Warum haben Sie die Reihung der Personalkommission nicht übernommen , womit Ilse-Maria Vrabl-Sanda als OStA-Chefin verhindert wurde?
Wenn man seine eigene Entscheidungskompetenz verantwortungsvoll wahrnehmen will, muss man auch Vorschläge der Personalkommission kritisch hinterfragen – vor allem, wenn man, so wie ich, selbst vom Fach ist. Marek war fachlich besser ausgewiesen, das beweisen ihre Publikationen und ihr weiterer Werdegang. Für die Leitung der OStA ist die Fachaufsicht wichtig, da geht es um fachliche Kompetenz, und da ist einfach das Bessere der Feind des Guten. Um die Fachaufsicht über die WKStA ging es mir dabei nicht so sehr, weil die damals soweit für mich erkennbar gut funktionierte und deren fachliche Kompetenz aus meiner Sicht auch durch den speziell für die WKStA entwickelten Ausbildungslehrgang an der WU sichergestellt werden sollte. Deshalb habe ich ja auch die Berichtspflicht der WKStA für laufende Verfahren zurückgenommen und die Ausweitung auf 40 Planstellen durchgekämpft. Die bestmögliche Fachaufsicht hielt ich damals für andere Bereiche (Stichwort: Tierschützerprozess) der Staatsanwaltschaften für wichtig.
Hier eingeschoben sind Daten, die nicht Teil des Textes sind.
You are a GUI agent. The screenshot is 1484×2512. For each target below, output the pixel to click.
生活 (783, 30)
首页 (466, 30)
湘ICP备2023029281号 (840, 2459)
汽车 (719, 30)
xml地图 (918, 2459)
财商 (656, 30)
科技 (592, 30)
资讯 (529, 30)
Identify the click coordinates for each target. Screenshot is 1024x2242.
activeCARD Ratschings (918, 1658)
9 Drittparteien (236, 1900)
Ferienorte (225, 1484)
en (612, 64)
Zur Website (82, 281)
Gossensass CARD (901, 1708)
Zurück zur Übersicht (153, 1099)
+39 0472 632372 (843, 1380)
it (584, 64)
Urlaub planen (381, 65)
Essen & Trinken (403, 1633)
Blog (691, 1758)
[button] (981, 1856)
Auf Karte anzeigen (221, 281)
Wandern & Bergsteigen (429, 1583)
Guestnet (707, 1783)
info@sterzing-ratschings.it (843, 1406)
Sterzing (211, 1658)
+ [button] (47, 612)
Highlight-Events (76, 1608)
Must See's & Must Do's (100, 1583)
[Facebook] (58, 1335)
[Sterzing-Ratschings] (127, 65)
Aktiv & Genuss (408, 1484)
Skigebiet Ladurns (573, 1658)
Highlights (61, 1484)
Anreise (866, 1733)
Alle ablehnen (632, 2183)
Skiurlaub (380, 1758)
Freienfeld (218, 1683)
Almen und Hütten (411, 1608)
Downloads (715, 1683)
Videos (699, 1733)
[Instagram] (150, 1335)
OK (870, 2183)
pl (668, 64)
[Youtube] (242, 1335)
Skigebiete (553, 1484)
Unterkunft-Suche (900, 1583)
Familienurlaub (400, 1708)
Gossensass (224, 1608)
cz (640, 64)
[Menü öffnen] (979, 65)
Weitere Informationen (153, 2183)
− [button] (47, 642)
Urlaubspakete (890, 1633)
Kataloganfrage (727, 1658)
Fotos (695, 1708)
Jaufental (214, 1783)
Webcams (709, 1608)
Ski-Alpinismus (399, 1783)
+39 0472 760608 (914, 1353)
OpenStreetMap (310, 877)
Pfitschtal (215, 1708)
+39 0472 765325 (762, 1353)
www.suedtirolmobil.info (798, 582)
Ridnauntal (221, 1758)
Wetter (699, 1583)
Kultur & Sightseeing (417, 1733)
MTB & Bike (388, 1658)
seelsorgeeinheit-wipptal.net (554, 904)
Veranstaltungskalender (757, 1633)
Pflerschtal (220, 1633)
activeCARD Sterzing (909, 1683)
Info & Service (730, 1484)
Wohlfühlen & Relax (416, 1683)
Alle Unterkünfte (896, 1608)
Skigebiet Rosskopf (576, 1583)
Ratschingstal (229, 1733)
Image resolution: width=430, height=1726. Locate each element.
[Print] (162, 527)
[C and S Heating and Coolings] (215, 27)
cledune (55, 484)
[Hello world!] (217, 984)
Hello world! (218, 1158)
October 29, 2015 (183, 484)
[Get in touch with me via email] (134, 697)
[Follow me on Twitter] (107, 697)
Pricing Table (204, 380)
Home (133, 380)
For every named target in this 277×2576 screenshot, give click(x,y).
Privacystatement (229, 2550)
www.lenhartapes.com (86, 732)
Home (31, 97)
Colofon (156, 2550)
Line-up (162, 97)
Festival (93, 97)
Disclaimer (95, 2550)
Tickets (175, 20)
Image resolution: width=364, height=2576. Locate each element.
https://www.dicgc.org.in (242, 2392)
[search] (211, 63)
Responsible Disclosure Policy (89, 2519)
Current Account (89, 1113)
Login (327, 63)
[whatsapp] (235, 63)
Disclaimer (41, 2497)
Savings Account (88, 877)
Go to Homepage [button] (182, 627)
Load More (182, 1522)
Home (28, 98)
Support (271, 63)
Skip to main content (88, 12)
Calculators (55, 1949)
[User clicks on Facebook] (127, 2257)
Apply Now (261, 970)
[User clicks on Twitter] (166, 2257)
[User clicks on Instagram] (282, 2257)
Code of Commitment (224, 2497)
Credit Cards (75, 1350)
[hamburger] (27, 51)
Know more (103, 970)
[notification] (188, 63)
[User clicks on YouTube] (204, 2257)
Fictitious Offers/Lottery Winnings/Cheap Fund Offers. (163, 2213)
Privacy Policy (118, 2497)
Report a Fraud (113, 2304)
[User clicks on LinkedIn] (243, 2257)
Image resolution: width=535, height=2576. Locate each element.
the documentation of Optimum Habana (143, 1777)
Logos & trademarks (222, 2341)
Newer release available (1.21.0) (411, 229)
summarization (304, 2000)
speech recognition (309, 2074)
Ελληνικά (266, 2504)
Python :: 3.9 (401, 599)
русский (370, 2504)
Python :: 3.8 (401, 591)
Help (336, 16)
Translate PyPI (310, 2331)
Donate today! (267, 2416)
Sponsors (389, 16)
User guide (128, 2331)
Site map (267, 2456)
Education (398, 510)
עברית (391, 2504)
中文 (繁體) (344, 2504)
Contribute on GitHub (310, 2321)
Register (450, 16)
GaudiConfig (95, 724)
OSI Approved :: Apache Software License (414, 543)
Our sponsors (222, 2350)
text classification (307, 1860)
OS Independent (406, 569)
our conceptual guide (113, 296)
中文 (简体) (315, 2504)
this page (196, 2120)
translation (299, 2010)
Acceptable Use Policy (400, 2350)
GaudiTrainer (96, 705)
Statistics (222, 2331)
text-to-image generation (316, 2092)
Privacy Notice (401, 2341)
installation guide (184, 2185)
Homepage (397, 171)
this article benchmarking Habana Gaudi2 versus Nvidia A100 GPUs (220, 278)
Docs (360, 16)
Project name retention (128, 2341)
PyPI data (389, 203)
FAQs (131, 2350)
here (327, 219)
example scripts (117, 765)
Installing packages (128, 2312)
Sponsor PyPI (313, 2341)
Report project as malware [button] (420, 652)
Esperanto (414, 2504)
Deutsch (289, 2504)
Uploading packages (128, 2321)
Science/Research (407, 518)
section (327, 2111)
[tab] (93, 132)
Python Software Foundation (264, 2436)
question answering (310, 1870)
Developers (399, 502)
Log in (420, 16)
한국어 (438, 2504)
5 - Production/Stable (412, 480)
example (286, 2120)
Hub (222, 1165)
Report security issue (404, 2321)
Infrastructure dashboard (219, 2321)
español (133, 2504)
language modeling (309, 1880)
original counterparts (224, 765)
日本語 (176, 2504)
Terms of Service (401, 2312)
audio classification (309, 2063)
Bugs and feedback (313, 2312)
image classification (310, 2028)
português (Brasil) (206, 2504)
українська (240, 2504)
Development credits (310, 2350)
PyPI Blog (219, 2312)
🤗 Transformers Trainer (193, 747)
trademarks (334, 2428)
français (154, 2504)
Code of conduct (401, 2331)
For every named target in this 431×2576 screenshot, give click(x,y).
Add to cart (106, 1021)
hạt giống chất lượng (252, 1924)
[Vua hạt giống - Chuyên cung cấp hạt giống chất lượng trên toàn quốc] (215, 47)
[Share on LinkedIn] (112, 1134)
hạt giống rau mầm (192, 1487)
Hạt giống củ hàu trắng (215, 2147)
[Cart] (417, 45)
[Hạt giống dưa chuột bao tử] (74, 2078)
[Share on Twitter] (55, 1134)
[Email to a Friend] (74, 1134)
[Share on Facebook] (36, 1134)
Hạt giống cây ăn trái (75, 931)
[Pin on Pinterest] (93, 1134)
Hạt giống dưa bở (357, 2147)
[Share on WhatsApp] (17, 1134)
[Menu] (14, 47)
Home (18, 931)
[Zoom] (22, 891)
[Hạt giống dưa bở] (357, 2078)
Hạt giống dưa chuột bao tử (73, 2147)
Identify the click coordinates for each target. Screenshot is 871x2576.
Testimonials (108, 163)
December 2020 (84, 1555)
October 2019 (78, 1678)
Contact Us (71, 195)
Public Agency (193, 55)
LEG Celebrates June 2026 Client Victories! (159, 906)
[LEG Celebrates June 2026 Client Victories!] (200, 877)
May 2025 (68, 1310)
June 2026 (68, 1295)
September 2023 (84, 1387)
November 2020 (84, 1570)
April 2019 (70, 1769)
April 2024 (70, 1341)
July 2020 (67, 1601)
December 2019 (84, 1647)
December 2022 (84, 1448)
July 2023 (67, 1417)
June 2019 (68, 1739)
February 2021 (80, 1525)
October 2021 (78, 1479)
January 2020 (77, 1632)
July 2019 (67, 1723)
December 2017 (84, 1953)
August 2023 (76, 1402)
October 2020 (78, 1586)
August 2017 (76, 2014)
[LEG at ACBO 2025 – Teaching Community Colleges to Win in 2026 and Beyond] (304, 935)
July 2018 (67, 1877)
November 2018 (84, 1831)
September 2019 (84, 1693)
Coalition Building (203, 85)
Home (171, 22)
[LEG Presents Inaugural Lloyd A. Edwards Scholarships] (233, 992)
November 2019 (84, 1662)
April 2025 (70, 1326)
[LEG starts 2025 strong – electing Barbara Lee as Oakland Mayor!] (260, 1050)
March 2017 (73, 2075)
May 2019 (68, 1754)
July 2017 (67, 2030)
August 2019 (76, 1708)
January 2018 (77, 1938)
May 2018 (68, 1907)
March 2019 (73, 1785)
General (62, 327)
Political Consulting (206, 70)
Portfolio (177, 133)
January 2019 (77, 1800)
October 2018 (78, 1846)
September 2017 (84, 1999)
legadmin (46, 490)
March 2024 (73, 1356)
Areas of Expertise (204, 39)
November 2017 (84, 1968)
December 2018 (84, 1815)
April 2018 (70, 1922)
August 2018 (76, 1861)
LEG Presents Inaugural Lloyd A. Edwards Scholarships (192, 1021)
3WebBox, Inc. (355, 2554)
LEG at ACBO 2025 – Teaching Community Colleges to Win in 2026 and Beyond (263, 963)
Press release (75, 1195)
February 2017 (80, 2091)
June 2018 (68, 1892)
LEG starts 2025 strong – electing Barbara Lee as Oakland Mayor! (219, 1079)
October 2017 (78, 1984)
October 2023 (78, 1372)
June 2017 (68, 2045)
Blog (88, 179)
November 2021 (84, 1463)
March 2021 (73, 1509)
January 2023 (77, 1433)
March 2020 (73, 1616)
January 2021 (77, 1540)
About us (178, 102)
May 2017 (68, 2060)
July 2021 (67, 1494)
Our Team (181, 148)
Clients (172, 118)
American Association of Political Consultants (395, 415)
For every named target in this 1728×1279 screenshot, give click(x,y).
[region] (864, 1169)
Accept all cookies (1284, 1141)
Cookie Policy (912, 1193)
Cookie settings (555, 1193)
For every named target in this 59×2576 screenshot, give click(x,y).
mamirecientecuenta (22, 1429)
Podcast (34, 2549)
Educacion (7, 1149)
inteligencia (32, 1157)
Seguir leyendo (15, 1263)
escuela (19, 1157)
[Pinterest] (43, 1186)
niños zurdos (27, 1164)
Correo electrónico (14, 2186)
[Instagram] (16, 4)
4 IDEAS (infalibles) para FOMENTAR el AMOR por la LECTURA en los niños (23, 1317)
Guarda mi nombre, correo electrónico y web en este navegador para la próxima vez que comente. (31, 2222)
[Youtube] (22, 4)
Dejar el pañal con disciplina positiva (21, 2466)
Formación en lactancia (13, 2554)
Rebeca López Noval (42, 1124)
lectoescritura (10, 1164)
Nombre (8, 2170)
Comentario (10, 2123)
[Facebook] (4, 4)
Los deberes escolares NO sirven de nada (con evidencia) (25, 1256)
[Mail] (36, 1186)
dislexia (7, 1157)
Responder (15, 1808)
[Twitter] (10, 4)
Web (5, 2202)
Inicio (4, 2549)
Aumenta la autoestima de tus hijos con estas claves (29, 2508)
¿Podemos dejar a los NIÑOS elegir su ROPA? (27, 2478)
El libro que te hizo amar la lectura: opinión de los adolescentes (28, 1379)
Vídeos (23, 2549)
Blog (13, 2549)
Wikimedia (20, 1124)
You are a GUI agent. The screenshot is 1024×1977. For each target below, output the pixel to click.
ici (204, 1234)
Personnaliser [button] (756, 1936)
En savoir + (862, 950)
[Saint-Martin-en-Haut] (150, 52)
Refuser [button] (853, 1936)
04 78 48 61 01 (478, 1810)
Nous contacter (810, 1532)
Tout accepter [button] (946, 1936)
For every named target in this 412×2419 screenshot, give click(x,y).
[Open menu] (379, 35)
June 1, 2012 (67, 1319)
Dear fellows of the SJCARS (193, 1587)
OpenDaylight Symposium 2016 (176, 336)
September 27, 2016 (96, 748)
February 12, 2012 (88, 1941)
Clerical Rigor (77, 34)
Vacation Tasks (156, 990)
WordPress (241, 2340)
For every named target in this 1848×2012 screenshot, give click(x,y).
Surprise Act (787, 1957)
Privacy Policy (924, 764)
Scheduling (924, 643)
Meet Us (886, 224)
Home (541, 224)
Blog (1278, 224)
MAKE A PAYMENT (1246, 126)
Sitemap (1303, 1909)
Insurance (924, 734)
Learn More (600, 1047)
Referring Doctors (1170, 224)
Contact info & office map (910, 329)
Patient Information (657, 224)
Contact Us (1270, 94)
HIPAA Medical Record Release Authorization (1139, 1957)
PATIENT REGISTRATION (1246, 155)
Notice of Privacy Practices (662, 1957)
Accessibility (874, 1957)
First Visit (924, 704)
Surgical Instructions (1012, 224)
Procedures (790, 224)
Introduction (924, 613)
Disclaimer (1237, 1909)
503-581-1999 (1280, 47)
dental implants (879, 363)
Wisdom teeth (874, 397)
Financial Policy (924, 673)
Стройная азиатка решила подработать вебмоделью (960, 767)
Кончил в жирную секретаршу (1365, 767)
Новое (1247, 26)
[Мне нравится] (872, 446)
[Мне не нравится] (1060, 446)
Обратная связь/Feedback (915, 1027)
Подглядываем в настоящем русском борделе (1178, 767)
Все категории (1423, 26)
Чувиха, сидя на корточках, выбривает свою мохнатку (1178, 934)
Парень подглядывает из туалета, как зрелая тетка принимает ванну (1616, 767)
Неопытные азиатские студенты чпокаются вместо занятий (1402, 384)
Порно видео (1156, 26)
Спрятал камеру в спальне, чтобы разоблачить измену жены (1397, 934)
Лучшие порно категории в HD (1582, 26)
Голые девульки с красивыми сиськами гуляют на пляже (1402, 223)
Warum hat sich Eva Marek über Sie beschwert, wenn es keinen Deal gab?
Natürlich gab es keinen Deal. Marek hat die Funktion als Leiterin der OStA hervorragend bewältigt, und sie wäre sehr gerne Generalprokuratorin geworden. Insofern konnte ich ihre Enttäuschung verstehen. Für diese Funktion war jedoch für mich Generalanwalt Plöchl der bestgeeignete Bewerber. Wenn es nach der Logik der von politischer Seite unterstellten „schwarzen Netzwerke“ gegangen wäre, hätte ich Marek dem Bundespräsidenten als Generalprokuratorin vorschlagen müssen. Genau das ist eben nicht passiert.